Battaglie In Sintesi
408
Capo (m. 381) dei Visigoti; verso il 370, in lite con l'altro capo goto Atanarico, si convertì al cristianesimo (ariano) e ottenne di essere stanziato coi suoi nel territorio dell'Impero. Nel 378 invase la Tracia e, insieme a schiere di Alani e Unni, sconfisse Valente presso Adrianopoli; nel 380 penetrò di nuovo nella Grecia settentrionale, ma i suoi successi contro Teodosio furono interrotti dalla morte, che precedette di pochi mesi quella del rivale Atanarico.
Sarebbe stata necessaria tutta la prudenza umana per tenere a freno
questa indocile e turbolenta nazione(visigota).
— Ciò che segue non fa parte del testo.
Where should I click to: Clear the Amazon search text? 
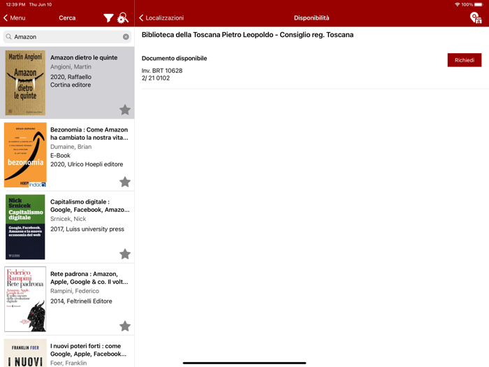point(126,37)
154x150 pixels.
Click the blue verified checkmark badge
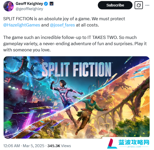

Ma pareva che Valente avesse
radunati tutti quanti gli offiziali ingiusti, violenti, e rapitori v'erano allora
nell'Impero. Lupicino e Massimo, i capi e i più avari di tutti, si avventarono
sopra questi nuovi ospiti, come fosse una preda, e dopo che li aveano spogliati,
li abbandonavano ancora all'avidità dei loro subalterni. Invece di somministrar
loro viveri e provvigioni, si chiusero i magazzini. Si fecero loro comprare a
carissimo ed esorbitante prezzo i cibi più vili e meschini; furono ridotti a
cibarsi di cani, e vendevano loro un cane per uno schiavo; e questi sciagurati,
dopo esser stati privati di tutto quello che possedevano, furono costretti a dare
i loro propri figliuoli, ai quali non potevano conservare la vita, se non a prezzo
della loro libertà. I principali medesimi della nazione non furono esenti da questa
deplorabile necessità. Non aveano altro rifugio che la disperazione; e
stavano infatti per iscoppiare, quando Lupicino prevedendo la procella, li fece sollecitare da
suoi soldati ad abbandonare le rive del Daoubio, e ad
avanzare nell'interno del paese, dove sperava d'indebolirli, o distruggerli,
separandoli gli uni dagli altri.
Mentre le truppe Romane, che guardavano il passaggio del fiume se ne allontanavano per scortare
i barbari, Alateo e Safrace, non vedendo più ostacolo veruno,
passarono prestamente il Danubio alla testa degli Ostrogoti e seguirono la traccia di Fritigerno.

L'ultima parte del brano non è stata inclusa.